Document text →
%%

12-1520-cr
United States v. Biear
UNITED STATES COURT OF APPEALS
FOR THE SECOND CIRCUIT
SUMMARY ORDER
Rulings by summary order do not have precedential effect. Citation to a summary order filed on or
after January 1, 2007, is permitted and is governed by Federal Rule of Appellate Procedure 32.1 and
this court’s Local Rule 32.1.1. When citing a summary order in a document filed with this court, a
party must cite either the Federal Appendix or an electronic database (with the notation “summary
order”). A party citing a summary order must serve a copy of it on any party not represented by
counsel.
At a stated Term of the United States Court of Appeals for the Second Circuit, held at the
Thurgood Marshall United States Courthouse, at 40 Foley Square, in the City of New York, on
the 11th day of March, two thousand fourteen.
Present: ROBERT A. KATZMANN,
Chief Judge,
ROBERT D. SACK,
Circuit Judge,
JED S. RAKOFF,
District Judge.*
________________________________________________
UNITED STATES OF AMERICA,
Appellee,
v. No. 12-1520
JAMES S. BIEAR,
Defendant-Appellant.
________________________________________________
For Appellee: LISA P. KOROLOGOS, Assistant U.S. Attorney (Jennifer G.
Rodgers, Assistant U.S. Attorney, on the brief), for Preet
Bharara, U.S. Attorney for the Southern District of New York,
New York, NY.
*
The Honorable Jed S. Rakoff, United States District Judge for the Southern District of
New York, sitting by designation.
For Defendant-Appellant: LAWRENCE D. GERZOG, Law Offices of Lawrence D. Gerzog,
New York, NY.
Appeal from the United States District Court for the Southern District of New York
(Castel, J.).
ON CONSIDERATION WHEREOF, IT IS HEREBY ORDERED, ADJUDGED,
and DECREED that the judgment of the district court be and hereby is AFFIRMED, and that
defendant-appellant’s claim of ineffective assistance of counsel is DISMISSED without
prejudice.

%%

Things to do →
**a.** According to the summary order, in which courthouse was the stated Term of the court held?
**b.** Print the portion of the summary order between "Rodgers, Assistant U.S." and "(Castel, J.).", inclusive.
The listing has no connection to the summary order.

Recorded information →
%%

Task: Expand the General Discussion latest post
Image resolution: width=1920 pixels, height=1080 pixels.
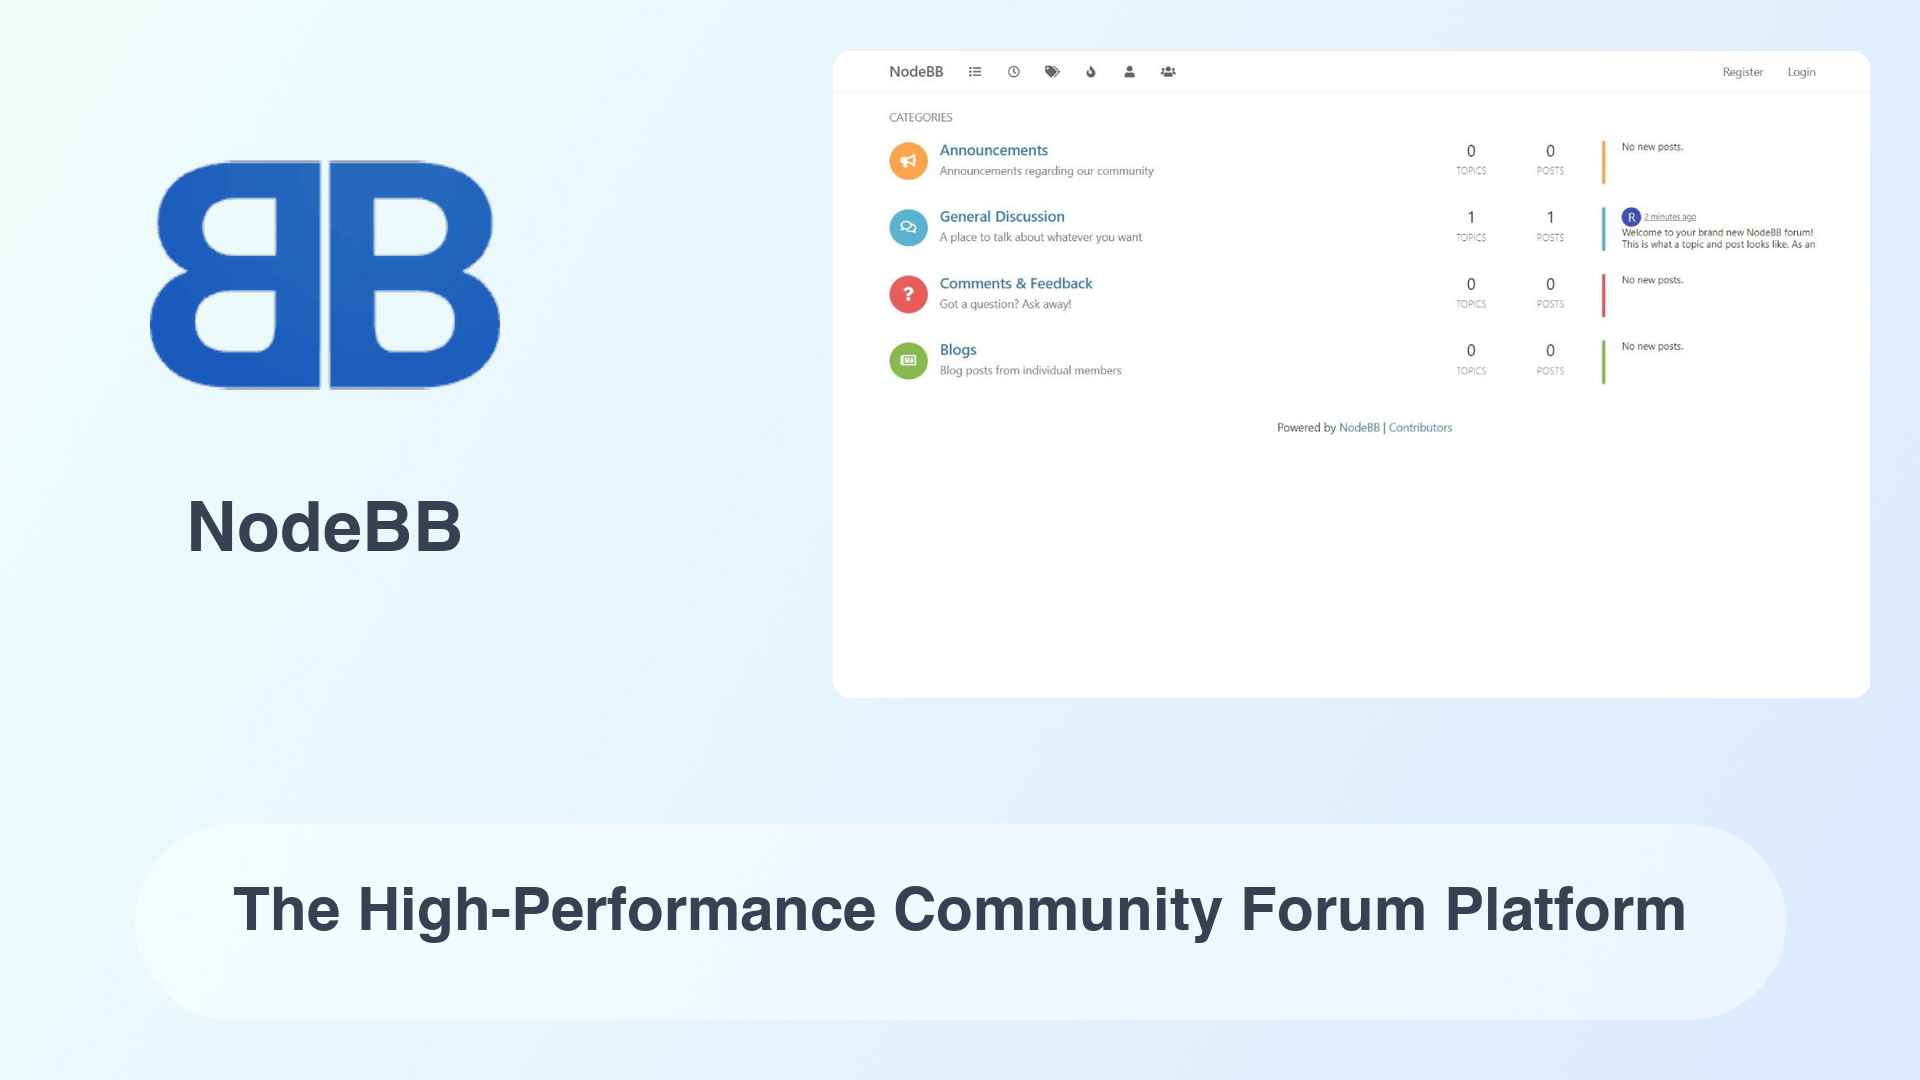Action: pos(1669,215)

%%

Task responses →
**a.** The Thurgood Marshall United States Courthouse, at 40 Foley Square, in the City of New York.

**b.**
Rodgers, Assistant U.S. Attorney, on the brief), for Preet
Bharara, U.S. Attorney for the Southern District of New York,
New York, NY.
*
The Honorable Jed S. Rakoff, United States District Judge for the Southern District of
New York, sitting by designation.
For Defendant-Appellant: LAWRENCE D. GERZOG, Law Offices of Lawrence D. Gerzog,
New York, NY.
Appeal from the United States District Court for the Southern District of New York
(Castel, J.).